# WORK TO COMPLETE:
1. In the report on USDA's dairy heifer count, by how much did the agency cut its estimate of the dairy heifer headcount for January 1, 2023?
2. Extend the report on USDA's dairy heifer count, picking up right after its last sentence.

(PROVIDED PASSAGE Opens)

USDA SLASHES DAIRY HEIFER HEADCOUNT

With the benefit of hindsight, USDA now believes there were many fewer dairy heifers on hand at the beginning of 2023 than previously thought. In its biannual Cattle inventory report, the agency slashed its estimate of the dairy heifer headcount on January 1, 2023 by 263,600 head. The revised figure shows a steep 367,000-head drop in dairy heifer supplies from 2022 to 2023. The agency reported a modest decline in the heifer head count from early 2023 to January 1, 2024, pegging the U.S. dairy heifer herd at less than 4.06 million head, a 20-year low. USDA also cut its 2023 estimate of dairy heifers ready to calve and enter the milking parlor within the year and reported a further decline for 2024, assessing the maturing heifer herd at just 2.59 million head, the lowest – by far – since the agency began tracking this figure in 2001.

The cost to raise heifers to maturity and rising beef prices have prompted more and more dairy producers to introduce beef genetics into their breeding programs. The consequences are obvious. The industry has completely erased the glut of heifers created by the prevalence of sexed semen in the mid-2000s and the pendulum has swung to the other extreme. Tight heifer supplies forced dairy producers to rein in cull rates beginning in September, and dairy slaughter volumes have remained well below normal. In the first three weeks of the year, they lagged the 2023 pace by an astounding 24%. Every week for the past three months, dairy producers sent about 8,000 fewer cows to the packer than they did in the same week the year before. And yet, the dairy herd shrunk by 23,000 head from September to December.

(PROVIDED PASSAGE Closes)
(INPUT DATA Opens)

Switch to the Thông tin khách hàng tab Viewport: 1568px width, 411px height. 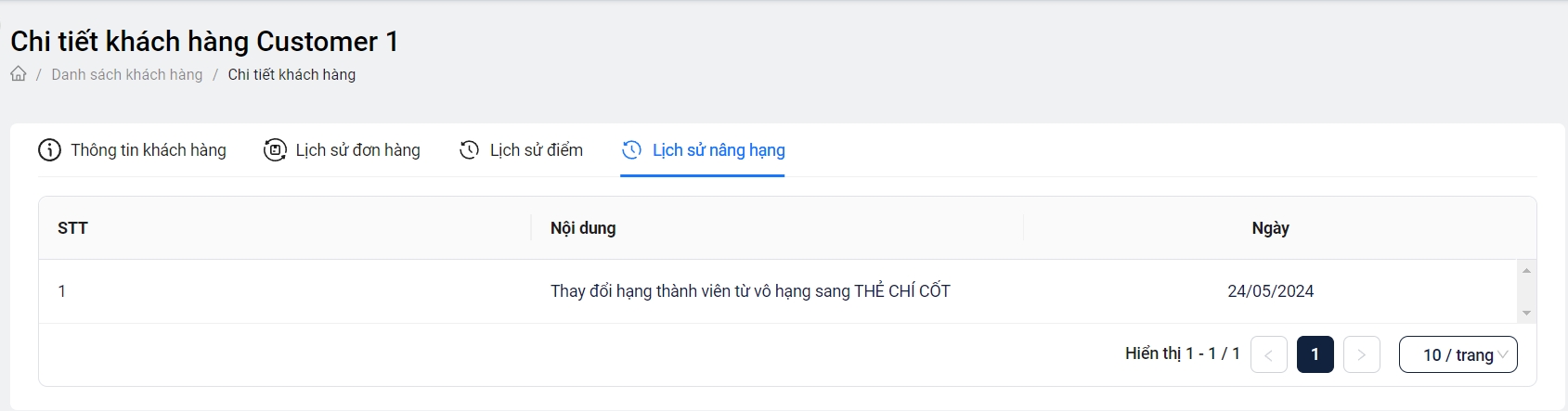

(INPUT DATA Closes)

# PER-TASK ANSWERS:
1. 263,600 head.

2.
If dairy producers began to shift back to a more conventional breeding program, it would take several years before today’s breeding decisions would result in more mature heifers ready to enter the milk parlor. And there is no incentive for producers to begin making that switch. Although heifer prices have climbed, many dairy producers are still better off buying heifers rather than raising them. Meanwhile, crossbred calves are more lucrative than ever. At this week’s livestock auction in New Holland, Pennsylvania, newborn Holstein bull calves sold for an average of $351.77 per head. But crossbred bull calves commanded $625, and crossbred heifer calves sold at a similar price. If these margins persist, a 1,000-cow dairy that produces crossbred bull calves can expect to earn about $100,000 more in 2024 than it would selling Holstein bull calves, before accounting for any revenue from crossbred heifers. The dairy industry is likely to struggle through short heifer supplies for years, which will limit dairy producers’ ability to expand milk output in a hurry.